Grand mammouth des télécommunications au Sénégal, la Sonatel-Orange a réalisé un chiffre d'affaires de 1 086 milliards de F Cfa, pour un bénéfice de 196 milliards en 2019. L'entreprise avait annoncé avoir contribué à hauteur d'un milliard. Mais, à l'arrivée, le ministère des Finances n'a mentionné que 250 millions comme contribution. Le reste serait, dit-on, de la connexion, du matériel et autres. Pendant ce temps, un milliardaire mauritanien a déboursé, à lui seul, 1 milliard de F Cfa en guise d'aide au Sénégal.
Total, un géant de 10 millions
Pendant ce temps, Free Sénégal, la sœur et nouvelle concurrente d'Orange au pays de la Téranga, s'était montrée moins généreuse. Dans un premier temps, Free n'avait donné que 10 millions au ministère de la Santé. Là où Wari de Kabirou Mbodj, écarté du rachat de Tigo au profit de Free, avait donné 50 millions. Xavier Niel et Cie ont dû donc s'ajuster auprès du ministère des Finances avec un chèque de 90 millions, soit 100 millions au total.
Grand favori de la distribution des hydrocarbures, Total Sénégal, n'a mis que 10 millions sur la table. Dix millions ! Pour une entreprise qui s'est lancée aussi dans la recherche pétrolière, alors qu'elle était déjà dans le stockage. A titre comparatif, Vivo Energie a déboursé 50 millions, là où Touba Oil a donné 25 millions, contre 10 millions pour Edk Oil. Comme Orange, Total, également, dit avoir fait recours à un autre type de don.
Eiffage, Bolloré, Auchan… absents
Sur son site internet, il indique avoir offert du carburant aux autorités pour une valeur de 100 millions.

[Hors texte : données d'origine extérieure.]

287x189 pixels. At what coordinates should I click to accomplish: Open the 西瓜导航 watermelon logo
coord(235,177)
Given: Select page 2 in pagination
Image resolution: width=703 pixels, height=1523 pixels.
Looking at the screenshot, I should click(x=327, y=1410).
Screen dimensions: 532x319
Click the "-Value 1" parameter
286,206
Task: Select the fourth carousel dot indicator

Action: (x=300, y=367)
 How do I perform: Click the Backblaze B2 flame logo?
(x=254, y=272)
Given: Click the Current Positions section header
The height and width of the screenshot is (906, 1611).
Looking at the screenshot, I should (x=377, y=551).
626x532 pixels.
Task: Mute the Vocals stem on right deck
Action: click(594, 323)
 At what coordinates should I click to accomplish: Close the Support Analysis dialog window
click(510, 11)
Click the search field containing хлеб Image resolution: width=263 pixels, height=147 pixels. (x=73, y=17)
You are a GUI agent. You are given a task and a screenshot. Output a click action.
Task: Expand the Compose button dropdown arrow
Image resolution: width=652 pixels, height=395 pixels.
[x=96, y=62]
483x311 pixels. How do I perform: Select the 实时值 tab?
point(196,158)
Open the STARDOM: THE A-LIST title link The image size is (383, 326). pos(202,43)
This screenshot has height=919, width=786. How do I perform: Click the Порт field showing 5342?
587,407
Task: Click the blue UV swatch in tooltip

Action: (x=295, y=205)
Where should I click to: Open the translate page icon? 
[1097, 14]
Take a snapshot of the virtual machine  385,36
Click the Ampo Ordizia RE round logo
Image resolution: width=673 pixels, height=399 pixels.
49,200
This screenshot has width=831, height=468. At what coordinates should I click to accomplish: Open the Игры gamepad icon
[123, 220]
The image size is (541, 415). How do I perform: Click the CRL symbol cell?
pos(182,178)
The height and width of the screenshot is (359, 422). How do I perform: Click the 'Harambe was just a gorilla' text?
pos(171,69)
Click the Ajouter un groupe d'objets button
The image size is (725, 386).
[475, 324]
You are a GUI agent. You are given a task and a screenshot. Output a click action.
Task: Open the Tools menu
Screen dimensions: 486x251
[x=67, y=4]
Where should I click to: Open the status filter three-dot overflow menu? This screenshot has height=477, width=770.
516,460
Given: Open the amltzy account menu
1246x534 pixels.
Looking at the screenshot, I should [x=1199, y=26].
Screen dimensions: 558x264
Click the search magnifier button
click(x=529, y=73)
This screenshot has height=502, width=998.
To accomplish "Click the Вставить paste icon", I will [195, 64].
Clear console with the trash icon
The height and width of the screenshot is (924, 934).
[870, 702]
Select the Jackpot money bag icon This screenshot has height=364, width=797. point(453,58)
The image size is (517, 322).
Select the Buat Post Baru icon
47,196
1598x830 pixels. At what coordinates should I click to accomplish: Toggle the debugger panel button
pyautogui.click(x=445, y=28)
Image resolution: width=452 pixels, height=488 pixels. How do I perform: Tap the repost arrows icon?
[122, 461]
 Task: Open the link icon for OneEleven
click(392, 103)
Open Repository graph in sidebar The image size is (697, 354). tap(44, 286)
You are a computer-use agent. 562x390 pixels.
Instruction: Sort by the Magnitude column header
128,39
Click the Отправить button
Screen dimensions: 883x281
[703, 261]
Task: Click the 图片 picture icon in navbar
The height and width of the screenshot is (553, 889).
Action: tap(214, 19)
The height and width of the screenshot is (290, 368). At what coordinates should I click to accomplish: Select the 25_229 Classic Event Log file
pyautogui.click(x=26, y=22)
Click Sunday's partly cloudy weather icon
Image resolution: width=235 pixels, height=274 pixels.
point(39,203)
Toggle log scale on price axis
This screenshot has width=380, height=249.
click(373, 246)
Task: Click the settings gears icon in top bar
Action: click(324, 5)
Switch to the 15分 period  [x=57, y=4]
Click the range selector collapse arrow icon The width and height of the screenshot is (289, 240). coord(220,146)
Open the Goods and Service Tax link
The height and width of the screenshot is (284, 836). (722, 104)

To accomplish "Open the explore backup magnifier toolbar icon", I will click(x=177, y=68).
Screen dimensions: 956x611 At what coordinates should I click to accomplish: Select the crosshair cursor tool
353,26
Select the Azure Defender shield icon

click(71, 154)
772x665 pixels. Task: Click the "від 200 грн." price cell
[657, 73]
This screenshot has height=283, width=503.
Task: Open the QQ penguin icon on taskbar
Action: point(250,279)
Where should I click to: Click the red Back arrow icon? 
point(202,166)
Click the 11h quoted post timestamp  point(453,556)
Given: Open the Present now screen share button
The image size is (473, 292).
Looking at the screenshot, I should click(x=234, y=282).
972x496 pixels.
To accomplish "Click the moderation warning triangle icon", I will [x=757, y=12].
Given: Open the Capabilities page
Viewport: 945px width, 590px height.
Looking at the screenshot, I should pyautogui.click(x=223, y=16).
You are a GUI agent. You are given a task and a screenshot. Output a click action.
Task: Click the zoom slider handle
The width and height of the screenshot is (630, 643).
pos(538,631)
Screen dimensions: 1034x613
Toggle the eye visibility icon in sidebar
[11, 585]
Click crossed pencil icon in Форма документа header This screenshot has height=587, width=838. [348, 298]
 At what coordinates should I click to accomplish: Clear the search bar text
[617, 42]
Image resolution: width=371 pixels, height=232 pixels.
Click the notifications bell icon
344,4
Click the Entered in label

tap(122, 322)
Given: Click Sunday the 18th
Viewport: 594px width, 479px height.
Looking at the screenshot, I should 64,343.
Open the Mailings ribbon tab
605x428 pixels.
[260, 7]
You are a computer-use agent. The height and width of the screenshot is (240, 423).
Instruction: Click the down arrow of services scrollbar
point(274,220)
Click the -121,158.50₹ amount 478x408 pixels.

Ce qui ferait un total de 110 millions pour une entreprise qui a réalisé un chiffre d'affaires de 382 milliards, avec un bénéfice de 6,8 milliards en 2018. Au premier semestre 2019, Total Sénégal a eu 6 milliards de résultats avant impôts sur ses activités ordinaires.
Si ces capitalistes français se sont montrés radins, certains de leurs compatriotes ont été tout simplement aux abonnés absents. Et pas des moindres ! Gestionnaire décrié de l'autoroute à péage, Eiffage Sénégal ne figure sur aucune des deux listes (Santé et Finances). C'est à se demander s'il n'y a pas erreur quelque part, car la société, qui a fait un chiffre d'affaires de 77 milliards au Sénégal en 2018, n'a certainement pas manqué de mettre la main à la poche.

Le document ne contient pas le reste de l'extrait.